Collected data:
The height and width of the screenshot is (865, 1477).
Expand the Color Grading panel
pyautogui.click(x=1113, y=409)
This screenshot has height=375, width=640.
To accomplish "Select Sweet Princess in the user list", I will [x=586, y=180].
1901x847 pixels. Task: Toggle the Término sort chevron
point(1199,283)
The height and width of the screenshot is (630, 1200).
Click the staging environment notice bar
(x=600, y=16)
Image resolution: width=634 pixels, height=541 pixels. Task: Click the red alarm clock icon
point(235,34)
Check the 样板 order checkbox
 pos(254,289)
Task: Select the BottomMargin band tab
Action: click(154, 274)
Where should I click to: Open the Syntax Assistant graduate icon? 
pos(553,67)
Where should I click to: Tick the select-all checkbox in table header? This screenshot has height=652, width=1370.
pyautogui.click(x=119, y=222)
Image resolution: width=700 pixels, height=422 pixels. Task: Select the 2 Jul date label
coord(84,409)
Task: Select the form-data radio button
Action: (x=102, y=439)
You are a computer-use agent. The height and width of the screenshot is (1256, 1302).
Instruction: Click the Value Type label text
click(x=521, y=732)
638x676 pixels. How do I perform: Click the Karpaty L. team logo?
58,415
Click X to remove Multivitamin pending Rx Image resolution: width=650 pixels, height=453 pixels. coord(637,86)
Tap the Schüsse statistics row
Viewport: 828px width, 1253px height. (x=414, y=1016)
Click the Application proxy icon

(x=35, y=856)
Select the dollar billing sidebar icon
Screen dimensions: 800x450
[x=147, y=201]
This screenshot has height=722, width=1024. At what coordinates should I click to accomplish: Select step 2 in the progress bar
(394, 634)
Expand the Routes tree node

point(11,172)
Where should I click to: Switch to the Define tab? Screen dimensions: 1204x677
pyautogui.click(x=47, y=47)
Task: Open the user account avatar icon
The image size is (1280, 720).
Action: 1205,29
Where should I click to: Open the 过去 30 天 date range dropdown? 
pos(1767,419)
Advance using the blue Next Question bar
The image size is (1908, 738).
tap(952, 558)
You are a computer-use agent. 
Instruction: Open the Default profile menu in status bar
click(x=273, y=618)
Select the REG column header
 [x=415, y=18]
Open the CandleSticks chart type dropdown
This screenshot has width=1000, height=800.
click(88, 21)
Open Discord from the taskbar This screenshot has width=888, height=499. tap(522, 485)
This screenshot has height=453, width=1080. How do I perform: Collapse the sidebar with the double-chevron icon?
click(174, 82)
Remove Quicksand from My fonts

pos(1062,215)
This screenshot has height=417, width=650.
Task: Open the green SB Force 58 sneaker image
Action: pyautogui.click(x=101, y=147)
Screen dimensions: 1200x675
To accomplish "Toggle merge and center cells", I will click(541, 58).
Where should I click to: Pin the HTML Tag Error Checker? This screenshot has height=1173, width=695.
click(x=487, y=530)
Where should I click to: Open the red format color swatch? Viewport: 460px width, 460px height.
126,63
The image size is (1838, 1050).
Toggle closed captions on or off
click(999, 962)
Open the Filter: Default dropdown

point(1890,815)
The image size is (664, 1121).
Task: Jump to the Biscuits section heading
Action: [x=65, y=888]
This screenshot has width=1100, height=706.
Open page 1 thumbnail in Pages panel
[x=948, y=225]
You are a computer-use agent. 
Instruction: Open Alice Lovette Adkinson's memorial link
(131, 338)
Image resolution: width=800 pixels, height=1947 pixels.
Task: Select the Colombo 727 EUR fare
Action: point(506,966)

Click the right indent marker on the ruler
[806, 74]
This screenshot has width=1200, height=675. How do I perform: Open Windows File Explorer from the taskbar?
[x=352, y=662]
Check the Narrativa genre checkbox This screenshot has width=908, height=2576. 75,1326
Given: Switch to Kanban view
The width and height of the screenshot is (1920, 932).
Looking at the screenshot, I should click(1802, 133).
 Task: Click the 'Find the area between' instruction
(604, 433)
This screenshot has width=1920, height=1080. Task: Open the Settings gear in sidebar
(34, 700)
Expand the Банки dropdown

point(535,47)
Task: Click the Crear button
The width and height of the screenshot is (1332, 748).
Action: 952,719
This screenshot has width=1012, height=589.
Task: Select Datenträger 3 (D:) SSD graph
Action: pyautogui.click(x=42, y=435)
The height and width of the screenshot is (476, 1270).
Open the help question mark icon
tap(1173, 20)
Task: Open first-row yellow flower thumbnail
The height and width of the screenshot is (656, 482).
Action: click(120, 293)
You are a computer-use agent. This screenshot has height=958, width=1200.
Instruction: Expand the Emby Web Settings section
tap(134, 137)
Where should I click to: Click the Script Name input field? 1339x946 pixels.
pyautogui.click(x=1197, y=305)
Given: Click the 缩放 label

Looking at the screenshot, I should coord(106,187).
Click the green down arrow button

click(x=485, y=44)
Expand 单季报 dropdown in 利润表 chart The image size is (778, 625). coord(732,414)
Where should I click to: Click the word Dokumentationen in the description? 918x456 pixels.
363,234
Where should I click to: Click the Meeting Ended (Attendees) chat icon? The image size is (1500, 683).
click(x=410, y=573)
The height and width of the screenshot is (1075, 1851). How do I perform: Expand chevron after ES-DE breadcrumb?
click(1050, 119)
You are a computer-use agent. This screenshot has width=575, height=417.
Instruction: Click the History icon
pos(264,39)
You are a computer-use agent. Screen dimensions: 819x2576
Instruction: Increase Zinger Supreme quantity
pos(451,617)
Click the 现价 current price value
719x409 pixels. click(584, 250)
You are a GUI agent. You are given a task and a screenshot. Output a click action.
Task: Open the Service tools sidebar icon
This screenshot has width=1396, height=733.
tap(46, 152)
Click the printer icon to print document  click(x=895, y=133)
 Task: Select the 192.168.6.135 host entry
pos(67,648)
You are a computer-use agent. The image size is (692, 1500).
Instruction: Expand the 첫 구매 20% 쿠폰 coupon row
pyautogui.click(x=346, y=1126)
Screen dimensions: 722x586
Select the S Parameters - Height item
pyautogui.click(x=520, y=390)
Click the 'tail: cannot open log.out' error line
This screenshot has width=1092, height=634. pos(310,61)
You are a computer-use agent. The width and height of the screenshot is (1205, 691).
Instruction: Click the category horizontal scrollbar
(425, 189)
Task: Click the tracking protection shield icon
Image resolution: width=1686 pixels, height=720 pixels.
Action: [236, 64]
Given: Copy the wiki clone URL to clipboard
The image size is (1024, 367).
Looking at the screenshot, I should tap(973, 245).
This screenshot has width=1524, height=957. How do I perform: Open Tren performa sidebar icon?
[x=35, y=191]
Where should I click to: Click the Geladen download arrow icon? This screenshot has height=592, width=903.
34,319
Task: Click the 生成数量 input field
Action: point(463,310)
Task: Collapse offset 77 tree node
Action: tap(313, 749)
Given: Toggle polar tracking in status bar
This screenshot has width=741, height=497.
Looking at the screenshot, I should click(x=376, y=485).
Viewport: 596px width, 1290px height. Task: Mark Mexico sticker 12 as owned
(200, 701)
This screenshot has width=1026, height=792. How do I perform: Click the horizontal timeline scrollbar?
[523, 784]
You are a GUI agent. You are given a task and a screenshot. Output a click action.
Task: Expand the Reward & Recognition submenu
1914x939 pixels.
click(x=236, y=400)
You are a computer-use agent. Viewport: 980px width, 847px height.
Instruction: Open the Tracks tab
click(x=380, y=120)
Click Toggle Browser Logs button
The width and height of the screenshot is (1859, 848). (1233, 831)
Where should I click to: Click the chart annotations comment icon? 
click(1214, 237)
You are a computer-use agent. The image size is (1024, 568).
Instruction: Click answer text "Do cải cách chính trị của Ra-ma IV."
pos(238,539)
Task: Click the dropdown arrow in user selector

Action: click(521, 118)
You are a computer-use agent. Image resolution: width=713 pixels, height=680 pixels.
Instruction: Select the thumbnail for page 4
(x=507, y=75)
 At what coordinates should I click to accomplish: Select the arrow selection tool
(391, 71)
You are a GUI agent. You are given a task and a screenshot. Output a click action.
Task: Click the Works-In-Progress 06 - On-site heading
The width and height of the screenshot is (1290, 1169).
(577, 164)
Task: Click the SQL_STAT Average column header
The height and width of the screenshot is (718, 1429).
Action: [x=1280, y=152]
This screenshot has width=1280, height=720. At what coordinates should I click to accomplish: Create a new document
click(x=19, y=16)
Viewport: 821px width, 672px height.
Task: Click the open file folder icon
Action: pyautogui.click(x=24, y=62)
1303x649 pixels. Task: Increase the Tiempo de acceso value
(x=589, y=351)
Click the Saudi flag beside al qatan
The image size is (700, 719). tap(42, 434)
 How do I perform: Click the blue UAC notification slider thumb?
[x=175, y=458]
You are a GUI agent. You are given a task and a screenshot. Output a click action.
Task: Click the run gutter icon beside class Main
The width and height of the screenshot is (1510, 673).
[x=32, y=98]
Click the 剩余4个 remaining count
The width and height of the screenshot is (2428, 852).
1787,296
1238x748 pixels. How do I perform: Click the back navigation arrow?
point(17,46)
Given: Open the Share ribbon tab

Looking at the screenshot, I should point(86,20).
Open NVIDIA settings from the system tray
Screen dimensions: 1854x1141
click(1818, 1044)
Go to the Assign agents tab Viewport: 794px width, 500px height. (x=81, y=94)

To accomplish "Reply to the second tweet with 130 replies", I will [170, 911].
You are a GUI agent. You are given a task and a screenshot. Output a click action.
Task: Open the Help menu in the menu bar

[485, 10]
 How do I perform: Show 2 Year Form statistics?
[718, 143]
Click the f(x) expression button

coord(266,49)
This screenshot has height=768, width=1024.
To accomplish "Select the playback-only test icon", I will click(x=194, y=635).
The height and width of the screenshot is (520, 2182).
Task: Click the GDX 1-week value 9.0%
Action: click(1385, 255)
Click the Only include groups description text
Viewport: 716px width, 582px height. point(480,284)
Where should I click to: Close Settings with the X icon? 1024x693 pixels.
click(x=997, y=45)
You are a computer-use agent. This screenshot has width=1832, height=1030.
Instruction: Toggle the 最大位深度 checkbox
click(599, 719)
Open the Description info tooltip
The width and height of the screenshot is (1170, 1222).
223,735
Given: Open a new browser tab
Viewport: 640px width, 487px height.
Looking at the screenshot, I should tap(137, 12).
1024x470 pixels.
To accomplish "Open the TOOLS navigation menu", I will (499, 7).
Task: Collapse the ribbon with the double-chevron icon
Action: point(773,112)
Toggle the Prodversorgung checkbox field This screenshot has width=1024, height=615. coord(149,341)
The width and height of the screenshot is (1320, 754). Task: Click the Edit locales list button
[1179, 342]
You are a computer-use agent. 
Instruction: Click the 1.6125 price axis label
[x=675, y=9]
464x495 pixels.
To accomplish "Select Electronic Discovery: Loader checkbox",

[Task requirements]: The required answer is the exact run of lines above starting at the line with "Given: Copy the wiki clone URL to clipboard" and ending at the line with "Task: Click the SQL_STAT", with both ends present.

[Exercise answer]:
Given: Copy the wiki clone URL to clipboard
The image size is (1024, 367).
Looking at the screenshot, I should tap(973, 245).
This screenshot has width=1524, height=957. How do I perform: Open Tren performa sidebar icon?
[x=35, y=191]
Where should I click to: Click the Geladen download arrow icon? This screenshot has height=592, width=903.
34,319
Task: Click the 生成数量 input field
Action: point(463,310)
Task: Collapse offset 77 tree node
Action: tap(313, 749)
Given: Toggle polar tracking in status bar
This screenshot has width=741, height=497.
Looking at the screenshot, I should click(x=376, y=485).
Viewport: 596px width, 1290px height. Task: Mark Mexico sticker 12 as owned
(200, 701)
This screenshot has width=1026, height=792. How do I perform: Click the horizontal timeline scrollbar?
[523, 784]
You are a GUI agent. You are given a task and a screenshot. Output a click action.
Task: Expand the Reward & Recognition submenu
1914x939 pixels.
click(x=236, y=400)
You are a computer-use agent. Viewport: 980px width, 847px height.
Instruction: Open the Tracks tab
click(x=380, y=120)
Click Toggle Browser Logs button
The width and height of the screenshot is (1859, 848). (1233, 831)
Where should I click to: Click the chart annotations comment icon? 
click(1214, 237)
You are a computer-use agent. The image size is (1024, 568).
Instruction: Click answer text "Do cải cách chính trị của Ra-ma IV."
pos(238,539)
Task: Click the dropdown arrow in user selector

Action: click(521, 118)
You are a computer-use agent. Image resolution: width=713 pixels, height=680 pixels.
Instruction: Select the thumbnail for page 4
(x=507, y=75)
 At what coordinates should I click to accomplish: Select the arrow selection tool
(391, 71)
You are a GUI agent. You are given a task and a screenshot. Output a click action.
Task: Click the Works-In-Progress 06 - On-site heading
The width and height of the screenshot is (1290, 1169).
(577, 164)
Task: Click the SQL_STAT Average column header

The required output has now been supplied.